[What the task asks] Once you reach the line containing "The Spezzato Suit: Here’s" in the data below, restate each line word for word up to and including the one containing "Measure Up Guide (306, 2510)".

[Data items]

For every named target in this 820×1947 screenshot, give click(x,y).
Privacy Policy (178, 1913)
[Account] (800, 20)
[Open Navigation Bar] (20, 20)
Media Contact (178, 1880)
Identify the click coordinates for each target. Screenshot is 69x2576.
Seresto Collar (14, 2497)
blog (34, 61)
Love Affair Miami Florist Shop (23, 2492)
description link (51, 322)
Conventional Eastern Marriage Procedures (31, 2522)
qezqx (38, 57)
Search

--

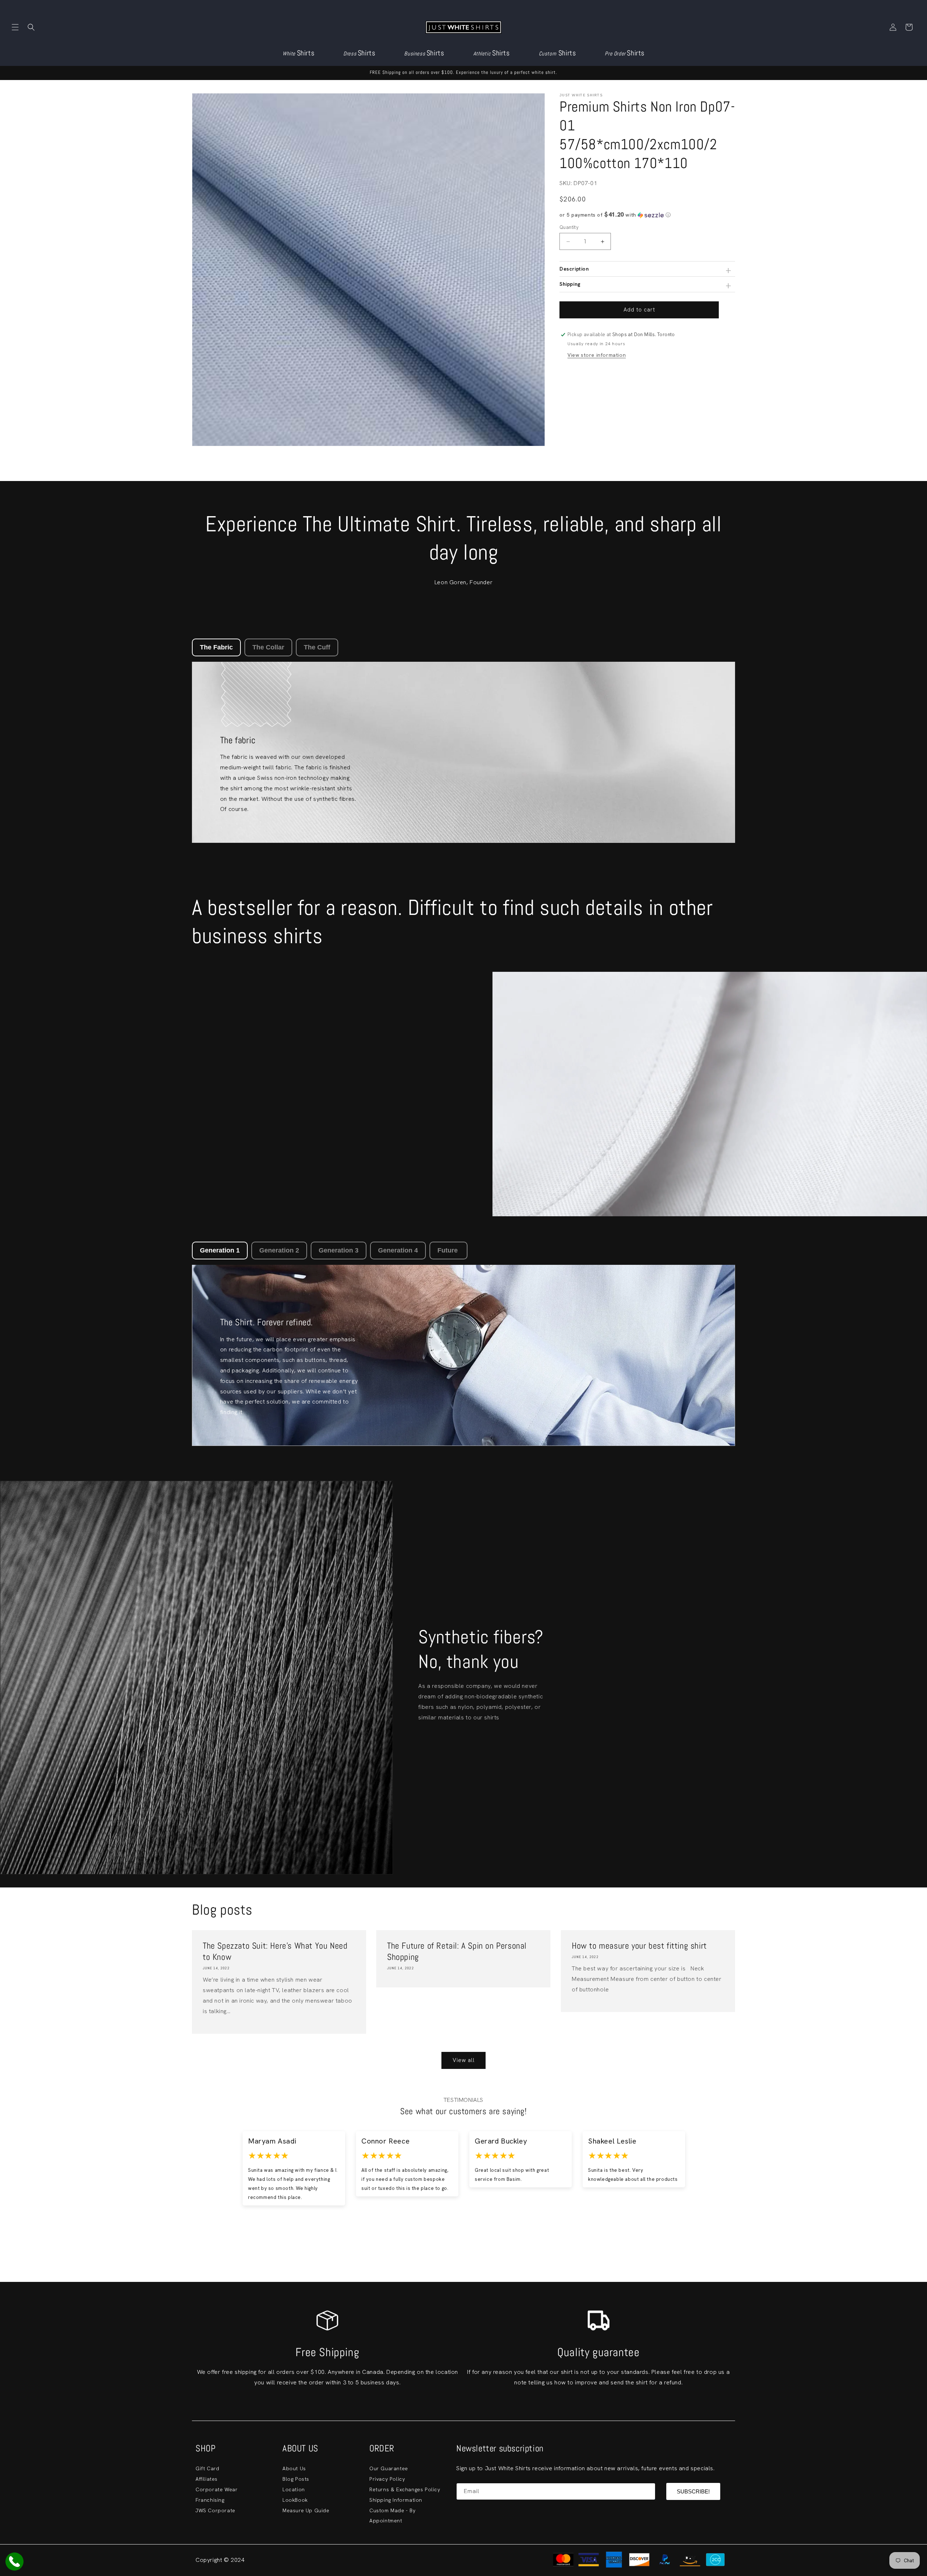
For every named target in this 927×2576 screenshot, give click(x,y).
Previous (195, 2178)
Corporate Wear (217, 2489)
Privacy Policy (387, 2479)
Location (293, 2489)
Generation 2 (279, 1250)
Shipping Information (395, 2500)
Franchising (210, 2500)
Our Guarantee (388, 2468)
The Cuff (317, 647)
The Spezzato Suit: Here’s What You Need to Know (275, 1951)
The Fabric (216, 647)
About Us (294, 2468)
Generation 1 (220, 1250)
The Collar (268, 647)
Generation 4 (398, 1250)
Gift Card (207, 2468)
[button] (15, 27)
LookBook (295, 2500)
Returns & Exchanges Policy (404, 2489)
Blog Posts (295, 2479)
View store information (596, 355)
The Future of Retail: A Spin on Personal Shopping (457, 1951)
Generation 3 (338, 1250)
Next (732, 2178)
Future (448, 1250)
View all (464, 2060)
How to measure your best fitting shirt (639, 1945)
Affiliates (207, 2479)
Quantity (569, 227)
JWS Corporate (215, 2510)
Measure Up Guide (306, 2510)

[The completed task]
The Spezzato Suit: Here’s What You Need to Know (275, 1951)
The Fabric (216, 647)
About Us (294, 2468)
Generation 1 (220, 1250)
The Collar (268, 647)
Generation 4 (398, 1250)
Gift Card (207, 2468)
[button] (15, 27)
LookBook (295, 2500)
Returns & Exchanges Policy (404, 2489)
Blog Posts (295, 2479)
View store information (596, 355)
The Future of Retail: A Spin on Personal Shopping (457, 1951)
Generation 3 (338, 1250)
Next (732, 2178)
Future (448, 1250)
View all (464, 2060)
How to measure your best fitting shirt (639, 1945)
Affiliates (207, 2479)
Quantity (569, 227)
JWS Corporate (215, 2510)
Measure Up Guide (306, 2510)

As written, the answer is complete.